Task directions » Reproduce the items below, substituting "interface agent" for every occurrence of "GUI agent" and leaving everything else as it is.

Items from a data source
╔══

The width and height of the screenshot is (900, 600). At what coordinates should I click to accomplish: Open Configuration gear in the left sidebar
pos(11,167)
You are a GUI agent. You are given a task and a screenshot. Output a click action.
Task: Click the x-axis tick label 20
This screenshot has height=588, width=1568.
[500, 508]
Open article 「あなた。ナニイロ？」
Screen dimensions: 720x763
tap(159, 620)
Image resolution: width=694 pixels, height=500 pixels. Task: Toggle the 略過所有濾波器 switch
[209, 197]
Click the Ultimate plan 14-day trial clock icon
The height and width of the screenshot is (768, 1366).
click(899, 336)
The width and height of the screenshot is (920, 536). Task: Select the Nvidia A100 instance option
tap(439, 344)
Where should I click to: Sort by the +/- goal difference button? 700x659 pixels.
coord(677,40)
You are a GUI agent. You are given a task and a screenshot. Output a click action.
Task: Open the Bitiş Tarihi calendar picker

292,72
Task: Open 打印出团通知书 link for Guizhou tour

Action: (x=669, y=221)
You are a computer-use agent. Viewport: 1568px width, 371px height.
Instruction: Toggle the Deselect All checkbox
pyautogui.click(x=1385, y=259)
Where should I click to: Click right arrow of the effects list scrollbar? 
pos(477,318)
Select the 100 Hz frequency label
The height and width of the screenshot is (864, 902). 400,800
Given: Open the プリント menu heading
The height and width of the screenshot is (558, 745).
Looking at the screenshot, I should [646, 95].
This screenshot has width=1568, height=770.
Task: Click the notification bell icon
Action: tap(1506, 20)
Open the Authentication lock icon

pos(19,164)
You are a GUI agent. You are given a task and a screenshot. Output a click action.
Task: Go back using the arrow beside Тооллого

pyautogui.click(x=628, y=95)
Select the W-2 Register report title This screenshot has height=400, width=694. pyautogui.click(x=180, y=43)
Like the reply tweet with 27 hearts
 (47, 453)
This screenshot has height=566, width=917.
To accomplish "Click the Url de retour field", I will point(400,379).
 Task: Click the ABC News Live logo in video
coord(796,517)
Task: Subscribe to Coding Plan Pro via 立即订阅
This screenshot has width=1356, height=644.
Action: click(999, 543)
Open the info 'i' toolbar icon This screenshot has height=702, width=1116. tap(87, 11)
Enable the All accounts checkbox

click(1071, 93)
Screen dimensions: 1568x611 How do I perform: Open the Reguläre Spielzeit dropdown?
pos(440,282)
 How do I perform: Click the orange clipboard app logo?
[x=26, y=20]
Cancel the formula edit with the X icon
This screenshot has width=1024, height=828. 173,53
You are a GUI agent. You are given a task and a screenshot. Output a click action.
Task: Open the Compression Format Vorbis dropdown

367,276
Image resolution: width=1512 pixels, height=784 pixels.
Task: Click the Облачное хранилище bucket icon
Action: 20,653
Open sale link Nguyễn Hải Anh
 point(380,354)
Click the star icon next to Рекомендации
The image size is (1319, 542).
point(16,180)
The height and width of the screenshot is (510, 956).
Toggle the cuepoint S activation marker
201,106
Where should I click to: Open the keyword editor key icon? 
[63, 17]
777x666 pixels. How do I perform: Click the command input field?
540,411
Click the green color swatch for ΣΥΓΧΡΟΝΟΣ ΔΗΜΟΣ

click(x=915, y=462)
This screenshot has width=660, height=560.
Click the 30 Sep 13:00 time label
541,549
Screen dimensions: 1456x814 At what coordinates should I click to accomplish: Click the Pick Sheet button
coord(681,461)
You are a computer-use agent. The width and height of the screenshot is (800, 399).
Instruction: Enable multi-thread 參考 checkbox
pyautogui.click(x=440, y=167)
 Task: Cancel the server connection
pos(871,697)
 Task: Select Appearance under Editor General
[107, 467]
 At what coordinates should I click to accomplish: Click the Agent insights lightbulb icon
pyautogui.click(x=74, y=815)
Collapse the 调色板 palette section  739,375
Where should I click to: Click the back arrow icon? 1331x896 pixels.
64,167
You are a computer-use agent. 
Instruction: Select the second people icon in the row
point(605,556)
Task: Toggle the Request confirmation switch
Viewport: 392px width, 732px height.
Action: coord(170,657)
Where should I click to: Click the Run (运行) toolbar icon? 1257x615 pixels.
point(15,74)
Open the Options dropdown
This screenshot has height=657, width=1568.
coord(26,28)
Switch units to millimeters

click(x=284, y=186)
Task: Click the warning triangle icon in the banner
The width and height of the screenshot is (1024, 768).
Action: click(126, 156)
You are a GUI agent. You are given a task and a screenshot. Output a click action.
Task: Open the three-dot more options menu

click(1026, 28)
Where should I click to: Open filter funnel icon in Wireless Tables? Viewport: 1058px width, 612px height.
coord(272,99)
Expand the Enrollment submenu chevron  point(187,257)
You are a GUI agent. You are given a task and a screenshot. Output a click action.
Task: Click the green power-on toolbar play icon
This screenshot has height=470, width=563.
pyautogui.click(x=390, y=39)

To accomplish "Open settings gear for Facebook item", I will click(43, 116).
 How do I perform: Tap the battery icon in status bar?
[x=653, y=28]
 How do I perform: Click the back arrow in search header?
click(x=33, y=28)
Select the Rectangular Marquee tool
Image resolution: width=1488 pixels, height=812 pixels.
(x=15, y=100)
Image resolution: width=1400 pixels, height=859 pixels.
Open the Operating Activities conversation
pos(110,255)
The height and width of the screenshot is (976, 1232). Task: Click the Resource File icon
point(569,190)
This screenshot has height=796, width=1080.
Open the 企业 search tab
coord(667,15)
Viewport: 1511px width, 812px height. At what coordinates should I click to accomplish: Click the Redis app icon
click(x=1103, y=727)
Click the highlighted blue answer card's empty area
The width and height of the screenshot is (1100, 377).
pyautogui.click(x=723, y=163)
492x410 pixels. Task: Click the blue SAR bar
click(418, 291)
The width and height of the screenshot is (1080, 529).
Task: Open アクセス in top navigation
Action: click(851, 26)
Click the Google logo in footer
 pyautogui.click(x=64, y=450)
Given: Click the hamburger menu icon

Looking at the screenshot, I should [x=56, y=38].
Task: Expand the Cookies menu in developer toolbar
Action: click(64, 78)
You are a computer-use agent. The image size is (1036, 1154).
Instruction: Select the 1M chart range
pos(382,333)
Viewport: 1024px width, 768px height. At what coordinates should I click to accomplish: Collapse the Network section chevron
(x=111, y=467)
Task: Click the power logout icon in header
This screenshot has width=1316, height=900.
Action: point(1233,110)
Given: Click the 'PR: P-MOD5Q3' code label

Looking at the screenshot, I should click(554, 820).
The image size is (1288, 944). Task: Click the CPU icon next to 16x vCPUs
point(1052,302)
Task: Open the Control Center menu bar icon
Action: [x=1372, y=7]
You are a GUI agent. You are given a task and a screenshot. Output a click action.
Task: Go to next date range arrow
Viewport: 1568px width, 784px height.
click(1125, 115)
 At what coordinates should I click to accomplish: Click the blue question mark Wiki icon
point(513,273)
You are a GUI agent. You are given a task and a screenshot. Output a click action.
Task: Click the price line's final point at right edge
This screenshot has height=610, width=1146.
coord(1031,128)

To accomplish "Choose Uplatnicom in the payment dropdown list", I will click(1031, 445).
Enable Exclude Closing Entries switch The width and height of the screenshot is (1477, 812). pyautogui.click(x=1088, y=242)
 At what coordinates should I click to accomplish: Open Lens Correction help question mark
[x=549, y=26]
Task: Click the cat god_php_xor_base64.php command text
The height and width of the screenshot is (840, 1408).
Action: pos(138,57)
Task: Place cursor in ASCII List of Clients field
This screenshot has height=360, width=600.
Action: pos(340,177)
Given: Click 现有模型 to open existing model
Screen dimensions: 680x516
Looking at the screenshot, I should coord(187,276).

╚══

Answer to the problem »
The width and height of the screenshot is (900, 600). At what coordinates should I click to accomplish: Open Configuration gear in the left sidebar
pos(11,167)
You are a interface agent. You are given a task and a screenshot. Output a click action.
Task: Click the x-axis tick label 20
This screenshot has height=588, width=1568.
[500, 508]
Open article 「あなた。ナニイロ？」
Screen dimensions: 720x763
tap(159, 620)
Image resolution: width=694 pixels, height=500 pixels. Task: Toggle the 略過所有濾波器 switch
[209, 197]
Click the Ultimate plan 14-day trial clock icon
The height and width of the screenshot is (768, 1366).
click(899, 336)
The width and height of the screenshot is (920, 536). Task: Select the Nvidia A100 instance option
tap(439, 344)
Where should I click to: Sort by the +/- goal difference button? 700x659 pixels.
coord(677,40)
You are a interface agent. You are given a task and a screenshot. Output a click action.
Task: Open the Bitiş Tarihi calendar picker

292,72
Task: Open 打印出团通知书 link for Guizhou tour

Action: (x=669, y=221)
You are a computer-use agent. Viewport: 1568px width, 371px height.
Instruction: Toggle the Deselect All checkbox
pyautogui.click(x=1385, y=259)
Where should I click to: Click right arrow of the effects list scrollbar? 
pos(477,318)
Select the 100 Hz frequency label
The height and width of the screenshot is (864, 902). 400,800
Given: Open the プリント menu heading
The height and width of the screenshot is (558, 745).
Looking at the screenshot, I should [646, 95].
This screenshot has width=1568, height=770.
Task: Click the notification bell icon
Action: tap(1506, 20)
Open the Authentication lock icon

pos(19,164)
You are a interface agent. You are given a task and a screenshot. Output a click action.
Task: Go back using the arrow beside Тооллого

pyautogui.click(x=628, y=95)
Select the W-2 Register report title This screenshot has height=400, width=694. pyautogui.click(x=180, y=43)
Like the reply tweet with 27 hearts
 (47, 453)
This screenshot has height=566, width=917.
To accomplish "Click the Url de retour field", I will point(400,379).
 Task: Click the ABC News Live logo in video
coord(796,517)
Task: Subscribe to Coding Plan Pro via 立即订阅
This screenshot has width=1356, height=644.
Action: click(999, 543)
Open the info 'i' toolbar icon This screenshot has height=702, width=1116. tap(87, 11)
Enable the All accounts checkbox

click(1071, 93)
Screen dimensions: 1568x611 How do I perform: Open the Reguläre Spielzeit dropdown?
pos(440,282)
 How do I perform: Click the orange clipboard app logo?
[x=26, y=20]
Cancel the formula edit with the X icon
This screenshot has width=1024, height=828. 173,53
You are a interface agent. You are given a task and a screenshot. Output a click action.
Task: Open the Compression Format Vorbis dropdown

367,276
Image resolution: width=1512 pixels, height=784 pixels.
Task: Click the Облачное хранилище bucket icon
Action: 20,653
Open sale link Nguyễn Hải Anh
 point(380,354)
Click the star icon next to Рекомендации
The image size is (1319, 542).
point(16,180)
The height and width of the screenshot is (510, 956).
Toggle the cuepoint S activation marker
201,106
Where should I click to: Open the keyword editor key icon? 
[63, 17]
777x666 pixels. How do I perform: Click the command input field?
540,411
Click the green color swatch for ΣΥΓΧΡΟΝΟΣ ΔΗΜΟΣ

click(x=915, y=462)
This screenshot has width=660, height=560.
Click the 30 Sep 13:00 time label
541,549
Screen dimensions: 1456x814 At what coordinates should I click to accomplish: Click the Pick Sheet button
coord(681,461)
You are a computer-use agent. The width and height of the screenshot is (800, 399).
Instruction: Enable multi-thread 參考 checkbox
pyautogui.click(x=440, y=167)
 Task: Cancel the server connection
pos(871,697)
 Task: Select Appearance under Editor General
[107, 467]
 At what coordinates should I click to accomplish: Click the Agent insights lightbulb icon
pyautogui.click(x=74, y=815)
Collapse the 调色板 palette section  739,375
Where should I click to: Click the back arrow icon? 1331x896 pixels.
64,167
You are a computer-use agent. 
Instruction: Select the second people icon in the row
point(605,556)
Task: Toggle the Request confirmation switch
Viewport: 392px width, 732px height.
Action: coord(170,657)
Where should I click to: Click the Run (运行) toolbar icon? 1257x615 pixels.
point(15,74)
Open the Options dropdown
This screenshot has height=657, width=1568.
coord(26,28)
Switch units to millimeters

click(x=284, y=186)
Task: Click the warning triangle icon in the banner
The width and height of the screenshot is (1024, 768).
Action: click(126, 156)
You are a interface agent. You are given a task and a screenshot. Output a click action.
Task: Open the three-dot more options menu

click(1026, 28)
Where should I click to: Open filter funnel icon in Wireless Tables? Viewport: 1058px width, 612px height.
coord(272,99)
Expand the Enrollment submenu chevron  point(187,257)
You are a interface agent. You are given a task and a screenshot. Output a click action.
Task: Click the green power-on toolbar play icon
This screenshot has height=470, width=563.
pyautogui.click(x=390, y=39)

To accomplish "Open settings gear for Facebook item", I will click(43, 116).
 How do I perform: Tap the battery icon in status bar?
[x=653, y=28]
 How do I perform: Click the back arrow in search header?
click(x=33, y=28)
Select the Rectangular Marquee tool
Image resolution: width=1488 pixels, height=812 pixels.
(x=15, y=100)
Image resolution: width=1400 pixels, height=859 pixels.
Open the Operating Activities conversation
pos(110,255)
The height and width of the screenshot is (976, 1232). Task: Click the Resource File icon
point(569,190)
This screenshot has height=796, width=1080.
Open the 企业 search tab
coord(667,15)
Viewport: 1511px width, 812px height. At what coordinates should I click to accomplish: Click the Redis app icon
click(x=1103, y=727)
Click the highlighted blue answer card's empty area
The width and height of the screenshot is (1100, 377).
pyautogui.click(x=723, y=163)
492x410 pixels. Task: Click the blue SAR bar
click(418, 291)
The width and height of the screenshot is (1080, 529).
Task: Open アクセス in top navigation
Action: click(851, 26)
Click the Google logo in footer
 pyautogui.click(x=64, y=450)
Given: Click the hamburger menu icon

Looking at the screenshot, I should [x=56, y=38].
Task: Expand the Cookies menu in developer toolbar
Action: click(64, 78)
You are a computer-use agent. The image size is (1036, 1154).
Instruction: Select the 1M chart range
pos(382,333)
Viewport: 1024px width, 768px height. At what coordinates should I click to accomplish: Collapse the Network section chevron
(x=111, y=467)
Task: Click the power logout icon in header
This screenshot has width=1316, height=900.
Action: point(1233,110)
Given: Click the 'PR: P-MOD5Q3' code label

Looking at the screenshot, I should click(554, 820).
The image size is (1288, 944). Task: Click the CPU icon next to 16x vCPUs
point(1052,302)
Task: Open the Control Center menu bar icon
Action: [x=1372, y=7]
You are a interface agent. You are given a task and a screenshot. Output a click action.
Task: Go to next date range arrow
Viewport: 1568px width, 784px height.
click(1125, 115)
 At what coordinates should I click to accomplish: Click the blue question mark Wiki icon
point(513,273)
You are a interface agent. You are given a task and a screenshot. Output a click action.
Task: Click the price line's final point at right edge
This screenshot has height=610, width=1146.
coord(1031,128)

To accomplish "Choose Uplatnicom in the payment dropdown list", I will click(1031, 445).
Enable Exclude Closing Entries switch The width and height of the screenshot is (1477, 812). pyautogui.click(x=1088, y=242)
 At what coordinates should I click to accomplish: Open Lens Correction help question mark
[x=549, y=26]
Task: Click the cat god_php_xor_base64.php command text
The height and width of the screenshot is (840, 1408).
Action: pos(138,57)
Task: Place cursor in ASCII List of Clients field
This screenshot has height=360, width=600.
Action: pos(340,177)
Given: Click 现有模型 to open existing model
Screen dimensions: 680x516
Looking at the screenshot, I should coord(187,276).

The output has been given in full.